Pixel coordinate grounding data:
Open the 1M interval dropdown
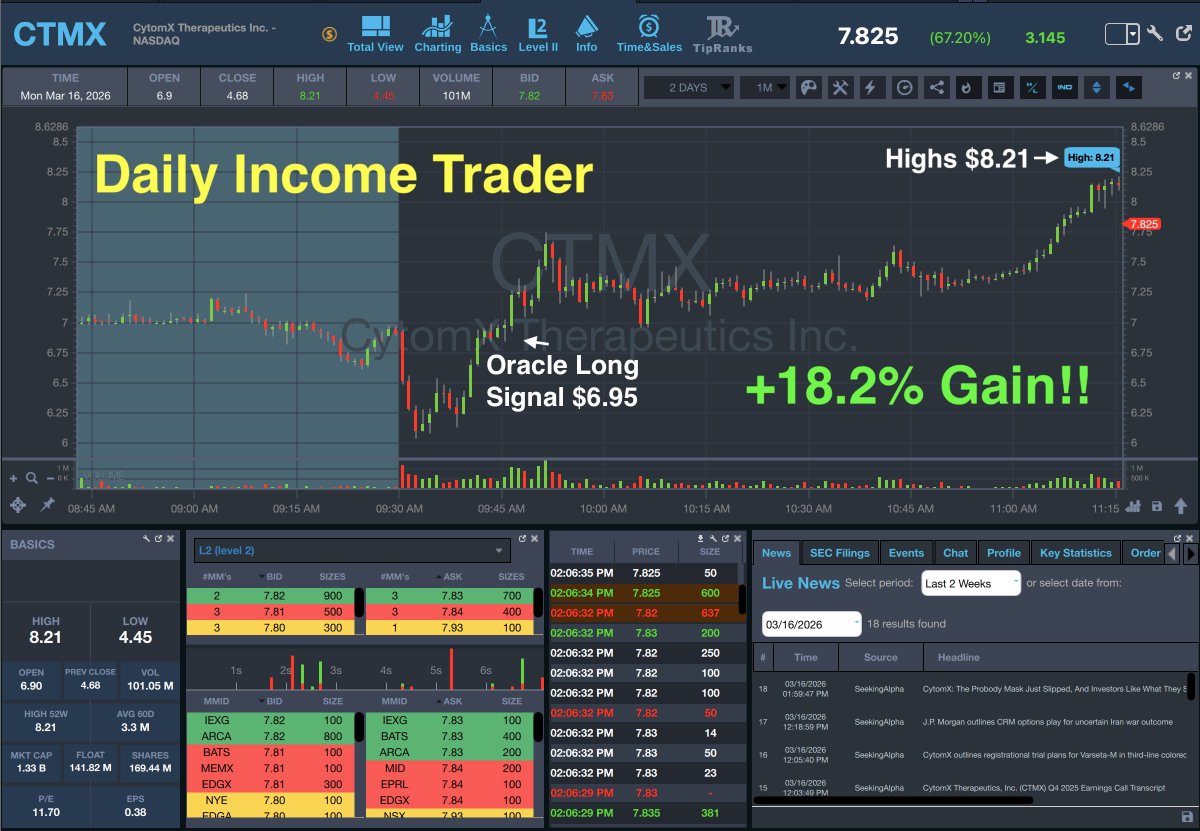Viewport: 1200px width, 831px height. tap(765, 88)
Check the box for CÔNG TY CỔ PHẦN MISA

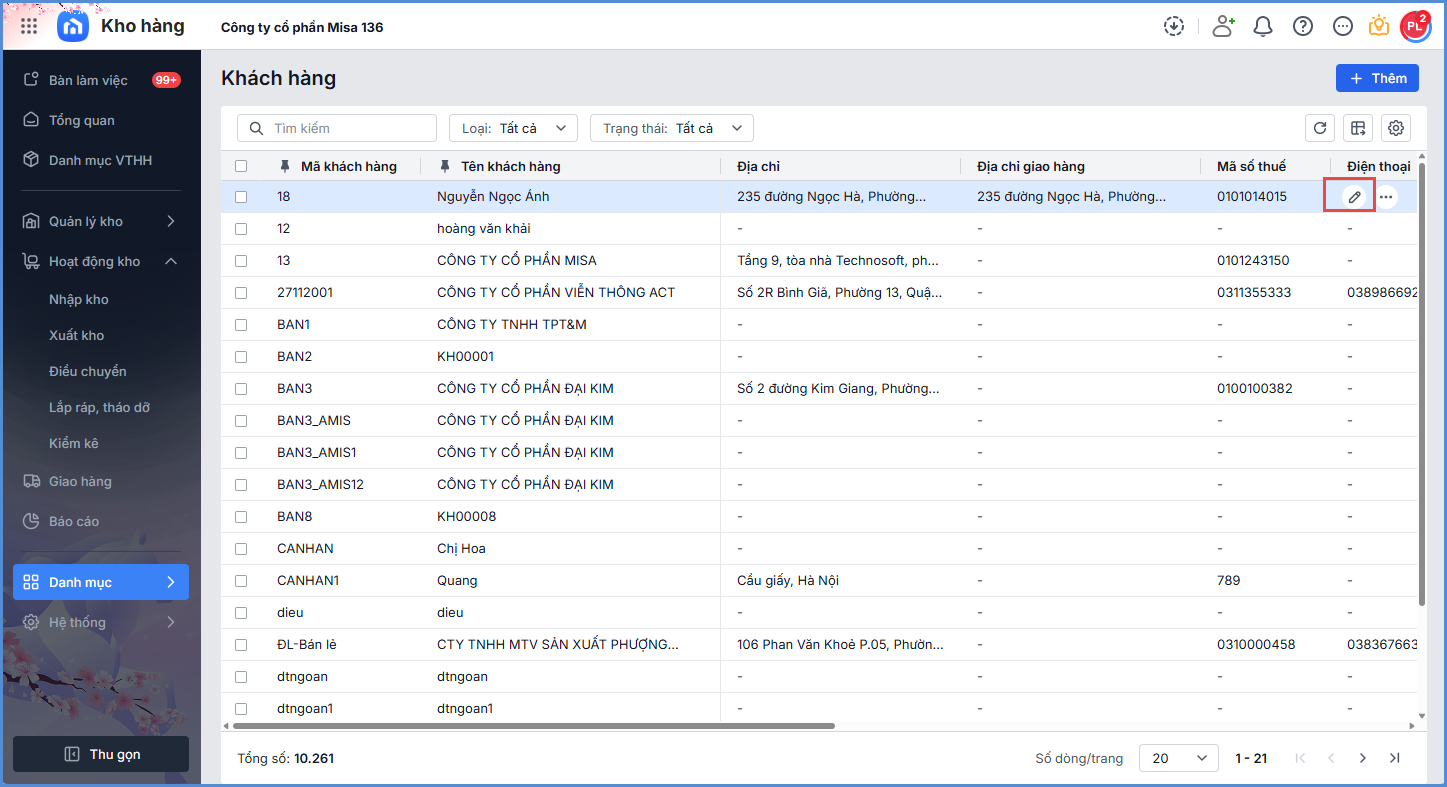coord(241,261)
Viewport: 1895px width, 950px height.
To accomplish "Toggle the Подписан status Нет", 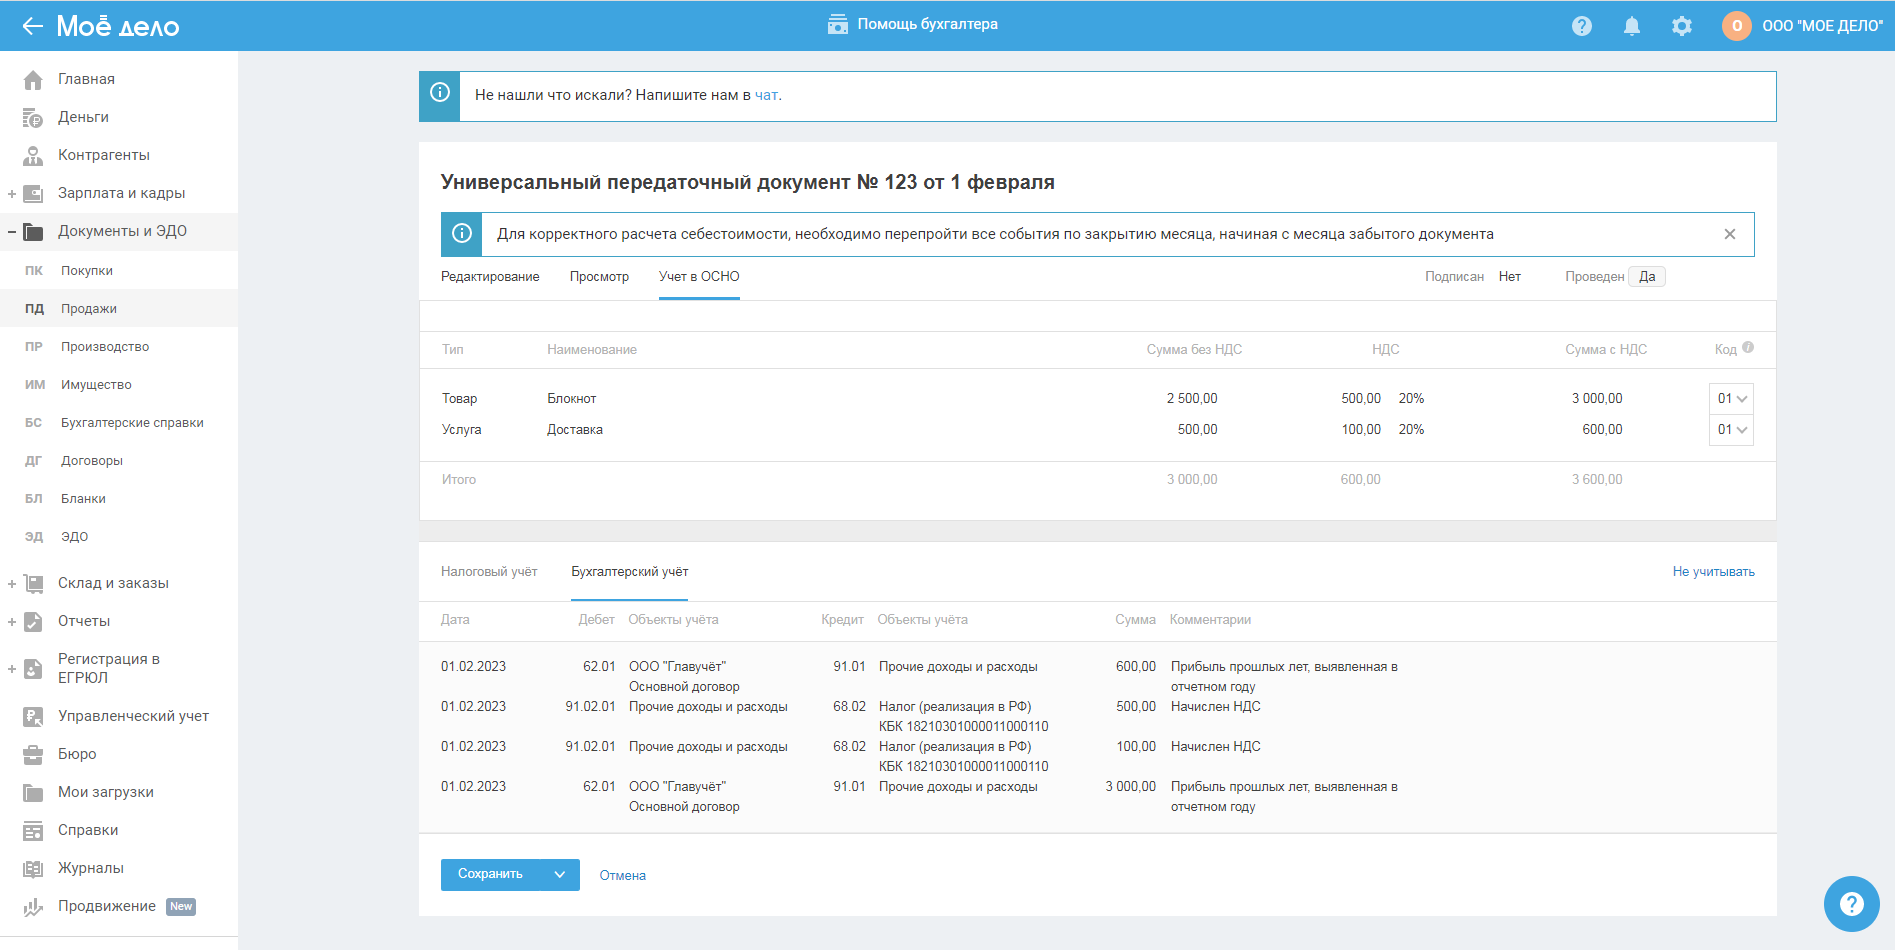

What the task requires:
Word for word, restate the records shown above, minus the pictures.

Answer to this task:
Open the 1M interval dropdown
Viewport: 1200px width, 831px height. tap(765, 88)
Check the box for CÔNG TY CỔ PHẦN MISA

coord(241,261)
Viewport: 1895px width, 950px height.
To accomplish "Toggle the Подписан status Нет", 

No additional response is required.